┏━━

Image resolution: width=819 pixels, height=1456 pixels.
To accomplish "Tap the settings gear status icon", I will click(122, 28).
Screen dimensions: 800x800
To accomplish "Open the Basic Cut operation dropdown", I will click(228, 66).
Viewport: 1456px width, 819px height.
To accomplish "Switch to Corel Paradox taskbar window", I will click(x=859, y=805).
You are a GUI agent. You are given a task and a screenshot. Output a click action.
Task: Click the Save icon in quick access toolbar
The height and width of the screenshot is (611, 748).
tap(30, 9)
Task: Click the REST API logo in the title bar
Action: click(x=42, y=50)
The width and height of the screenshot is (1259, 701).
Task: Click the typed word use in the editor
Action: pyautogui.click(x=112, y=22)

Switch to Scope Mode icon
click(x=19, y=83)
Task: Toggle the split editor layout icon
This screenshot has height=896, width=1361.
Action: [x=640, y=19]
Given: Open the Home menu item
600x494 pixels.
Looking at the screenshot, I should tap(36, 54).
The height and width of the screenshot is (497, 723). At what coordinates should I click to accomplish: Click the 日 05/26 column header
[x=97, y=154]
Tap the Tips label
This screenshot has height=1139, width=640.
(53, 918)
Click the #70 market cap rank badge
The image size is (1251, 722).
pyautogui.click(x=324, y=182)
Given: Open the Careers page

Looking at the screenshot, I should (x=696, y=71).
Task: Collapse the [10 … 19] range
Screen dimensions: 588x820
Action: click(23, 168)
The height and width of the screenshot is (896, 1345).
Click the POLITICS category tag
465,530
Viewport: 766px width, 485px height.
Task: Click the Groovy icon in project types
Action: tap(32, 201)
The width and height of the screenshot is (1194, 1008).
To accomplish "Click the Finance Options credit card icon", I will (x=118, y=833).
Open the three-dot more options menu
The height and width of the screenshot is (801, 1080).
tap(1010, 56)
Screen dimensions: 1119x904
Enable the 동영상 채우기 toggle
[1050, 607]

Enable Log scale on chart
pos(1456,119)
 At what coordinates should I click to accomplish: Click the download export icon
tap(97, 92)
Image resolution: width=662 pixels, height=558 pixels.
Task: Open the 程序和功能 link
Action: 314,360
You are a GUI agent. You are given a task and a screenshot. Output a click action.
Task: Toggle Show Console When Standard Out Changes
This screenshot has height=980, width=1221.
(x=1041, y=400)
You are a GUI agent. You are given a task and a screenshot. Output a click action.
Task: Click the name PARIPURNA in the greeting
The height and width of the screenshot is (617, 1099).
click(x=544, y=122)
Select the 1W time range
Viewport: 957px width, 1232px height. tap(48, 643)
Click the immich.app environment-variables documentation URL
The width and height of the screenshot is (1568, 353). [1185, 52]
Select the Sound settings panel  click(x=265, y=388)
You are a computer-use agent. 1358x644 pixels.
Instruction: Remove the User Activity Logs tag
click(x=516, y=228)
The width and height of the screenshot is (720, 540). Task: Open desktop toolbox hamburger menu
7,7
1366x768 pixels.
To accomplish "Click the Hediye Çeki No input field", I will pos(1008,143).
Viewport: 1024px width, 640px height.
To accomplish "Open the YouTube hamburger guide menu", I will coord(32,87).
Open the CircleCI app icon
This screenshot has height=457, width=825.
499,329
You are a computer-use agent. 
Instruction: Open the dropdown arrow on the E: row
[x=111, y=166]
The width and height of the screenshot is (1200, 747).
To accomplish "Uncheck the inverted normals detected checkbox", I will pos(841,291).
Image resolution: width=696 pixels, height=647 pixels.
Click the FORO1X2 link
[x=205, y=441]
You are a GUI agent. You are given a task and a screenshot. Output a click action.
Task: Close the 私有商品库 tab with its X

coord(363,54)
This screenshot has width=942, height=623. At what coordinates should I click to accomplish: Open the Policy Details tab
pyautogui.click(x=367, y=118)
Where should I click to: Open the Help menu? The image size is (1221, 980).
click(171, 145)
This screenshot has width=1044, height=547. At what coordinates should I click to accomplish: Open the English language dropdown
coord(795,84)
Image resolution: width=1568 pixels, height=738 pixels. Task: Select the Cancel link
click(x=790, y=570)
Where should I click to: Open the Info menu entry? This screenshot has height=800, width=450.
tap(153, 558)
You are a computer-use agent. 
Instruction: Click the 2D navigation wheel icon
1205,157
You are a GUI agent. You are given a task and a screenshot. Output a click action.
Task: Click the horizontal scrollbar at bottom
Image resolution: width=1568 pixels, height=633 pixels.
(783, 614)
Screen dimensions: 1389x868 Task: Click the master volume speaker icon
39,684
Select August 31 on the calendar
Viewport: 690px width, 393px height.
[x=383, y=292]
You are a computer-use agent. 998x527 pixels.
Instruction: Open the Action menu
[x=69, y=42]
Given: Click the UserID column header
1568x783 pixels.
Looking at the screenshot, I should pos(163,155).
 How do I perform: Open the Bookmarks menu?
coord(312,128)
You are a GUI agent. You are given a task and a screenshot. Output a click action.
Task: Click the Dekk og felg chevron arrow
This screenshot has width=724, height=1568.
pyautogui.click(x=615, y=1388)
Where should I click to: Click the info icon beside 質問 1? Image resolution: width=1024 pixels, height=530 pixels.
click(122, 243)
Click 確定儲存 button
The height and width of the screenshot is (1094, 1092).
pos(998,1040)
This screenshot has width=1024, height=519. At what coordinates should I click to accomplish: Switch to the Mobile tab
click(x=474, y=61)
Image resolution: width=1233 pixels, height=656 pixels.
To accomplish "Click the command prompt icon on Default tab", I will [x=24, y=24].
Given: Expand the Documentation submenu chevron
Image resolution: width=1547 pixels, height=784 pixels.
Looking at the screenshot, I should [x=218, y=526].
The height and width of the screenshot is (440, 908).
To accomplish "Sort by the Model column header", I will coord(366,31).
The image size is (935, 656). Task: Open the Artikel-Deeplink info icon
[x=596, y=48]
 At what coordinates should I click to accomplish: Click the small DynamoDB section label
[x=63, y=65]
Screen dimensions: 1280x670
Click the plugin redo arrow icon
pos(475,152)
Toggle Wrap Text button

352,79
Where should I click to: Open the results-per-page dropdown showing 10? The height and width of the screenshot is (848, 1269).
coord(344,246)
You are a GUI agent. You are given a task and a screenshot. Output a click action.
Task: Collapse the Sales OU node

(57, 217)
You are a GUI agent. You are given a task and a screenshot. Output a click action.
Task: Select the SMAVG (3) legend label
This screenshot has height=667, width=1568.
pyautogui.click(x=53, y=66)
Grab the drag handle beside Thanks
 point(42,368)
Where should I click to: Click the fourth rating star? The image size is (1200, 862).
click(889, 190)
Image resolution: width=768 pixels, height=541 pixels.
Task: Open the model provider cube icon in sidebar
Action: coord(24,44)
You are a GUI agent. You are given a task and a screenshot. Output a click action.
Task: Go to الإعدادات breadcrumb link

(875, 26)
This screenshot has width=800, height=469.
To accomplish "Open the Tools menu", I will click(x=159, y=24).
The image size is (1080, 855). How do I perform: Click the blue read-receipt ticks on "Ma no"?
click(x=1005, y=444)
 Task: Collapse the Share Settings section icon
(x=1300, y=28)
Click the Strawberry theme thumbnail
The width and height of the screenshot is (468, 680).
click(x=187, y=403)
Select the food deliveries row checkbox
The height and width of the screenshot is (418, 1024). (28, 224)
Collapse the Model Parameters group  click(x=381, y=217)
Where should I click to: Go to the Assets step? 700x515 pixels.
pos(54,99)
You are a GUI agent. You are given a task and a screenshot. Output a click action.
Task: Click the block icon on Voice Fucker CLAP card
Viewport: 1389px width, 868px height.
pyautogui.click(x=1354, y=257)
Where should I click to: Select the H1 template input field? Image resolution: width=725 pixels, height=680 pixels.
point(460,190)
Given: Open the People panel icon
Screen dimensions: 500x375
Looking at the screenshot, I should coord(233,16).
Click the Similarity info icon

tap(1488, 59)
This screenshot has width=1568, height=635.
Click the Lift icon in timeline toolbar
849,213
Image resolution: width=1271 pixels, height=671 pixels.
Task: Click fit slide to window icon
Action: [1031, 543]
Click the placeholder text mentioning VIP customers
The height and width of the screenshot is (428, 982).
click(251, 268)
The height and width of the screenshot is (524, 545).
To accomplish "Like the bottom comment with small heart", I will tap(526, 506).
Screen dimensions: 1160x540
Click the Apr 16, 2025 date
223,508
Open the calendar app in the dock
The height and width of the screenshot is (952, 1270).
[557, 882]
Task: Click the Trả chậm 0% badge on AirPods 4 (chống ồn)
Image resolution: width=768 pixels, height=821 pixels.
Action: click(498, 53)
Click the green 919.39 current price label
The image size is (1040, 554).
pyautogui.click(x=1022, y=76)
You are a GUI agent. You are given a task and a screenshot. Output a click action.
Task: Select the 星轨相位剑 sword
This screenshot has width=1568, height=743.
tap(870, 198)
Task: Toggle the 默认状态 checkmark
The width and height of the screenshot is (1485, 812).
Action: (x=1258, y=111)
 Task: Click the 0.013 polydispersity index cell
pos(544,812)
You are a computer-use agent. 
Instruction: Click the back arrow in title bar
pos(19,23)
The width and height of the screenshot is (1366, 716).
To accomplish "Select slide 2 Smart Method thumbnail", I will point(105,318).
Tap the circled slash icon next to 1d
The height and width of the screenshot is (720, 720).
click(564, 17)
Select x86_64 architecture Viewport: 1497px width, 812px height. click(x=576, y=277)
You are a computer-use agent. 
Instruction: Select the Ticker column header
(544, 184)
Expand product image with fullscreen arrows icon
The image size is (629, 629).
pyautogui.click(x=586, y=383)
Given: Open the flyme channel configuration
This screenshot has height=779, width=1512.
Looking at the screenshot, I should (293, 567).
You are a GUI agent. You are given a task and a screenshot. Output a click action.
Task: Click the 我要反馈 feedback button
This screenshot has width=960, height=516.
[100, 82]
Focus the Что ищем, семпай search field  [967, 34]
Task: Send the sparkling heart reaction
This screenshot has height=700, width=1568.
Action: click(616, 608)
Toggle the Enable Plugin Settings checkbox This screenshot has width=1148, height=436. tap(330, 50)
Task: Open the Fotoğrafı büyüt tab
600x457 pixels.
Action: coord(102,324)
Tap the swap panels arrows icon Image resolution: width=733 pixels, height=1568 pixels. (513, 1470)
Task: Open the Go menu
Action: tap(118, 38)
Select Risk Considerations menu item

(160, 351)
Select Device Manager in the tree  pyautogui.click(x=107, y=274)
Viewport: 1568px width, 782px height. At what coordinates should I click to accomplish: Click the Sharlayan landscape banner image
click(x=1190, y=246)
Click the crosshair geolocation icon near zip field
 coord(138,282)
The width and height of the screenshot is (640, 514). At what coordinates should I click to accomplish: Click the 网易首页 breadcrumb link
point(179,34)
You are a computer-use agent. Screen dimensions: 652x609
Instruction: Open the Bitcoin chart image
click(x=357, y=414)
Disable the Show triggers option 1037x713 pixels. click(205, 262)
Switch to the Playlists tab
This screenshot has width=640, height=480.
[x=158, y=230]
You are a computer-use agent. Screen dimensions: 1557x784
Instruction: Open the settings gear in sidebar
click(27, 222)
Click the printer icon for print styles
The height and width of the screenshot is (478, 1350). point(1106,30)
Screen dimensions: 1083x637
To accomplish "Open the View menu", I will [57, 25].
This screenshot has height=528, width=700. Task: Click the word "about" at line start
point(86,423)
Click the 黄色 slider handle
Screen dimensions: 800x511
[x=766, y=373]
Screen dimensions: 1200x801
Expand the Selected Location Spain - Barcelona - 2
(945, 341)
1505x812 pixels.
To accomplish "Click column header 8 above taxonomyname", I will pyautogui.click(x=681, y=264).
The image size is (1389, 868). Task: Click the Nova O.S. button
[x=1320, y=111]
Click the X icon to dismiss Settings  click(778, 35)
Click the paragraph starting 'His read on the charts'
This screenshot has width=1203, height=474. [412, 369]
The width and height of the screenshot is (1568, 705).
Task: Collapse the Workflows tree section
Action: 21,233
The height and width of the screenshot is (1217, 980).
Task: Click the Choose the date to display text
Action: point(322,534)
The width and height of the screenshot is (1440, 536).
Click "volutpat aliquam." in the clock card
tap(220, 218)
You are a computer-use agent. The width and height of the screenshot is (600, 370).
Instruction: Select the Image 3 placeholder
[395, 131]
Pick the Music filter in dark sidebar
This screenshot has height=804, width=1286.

┗━━

Could you output exactly the lines from the one containing "the clock card" to the end of the entries above, both included, and no others?

Click "volutpat aliquam." in the clock card
tap(220, 218)
You are a computer-use agent. The width and height of the screenshot is (600, 370).
Instruction: Select the Image 3 placeholder
[395, 131]
Pick the Music filter in dark sidebar
This screenshot has height=804, width=1286.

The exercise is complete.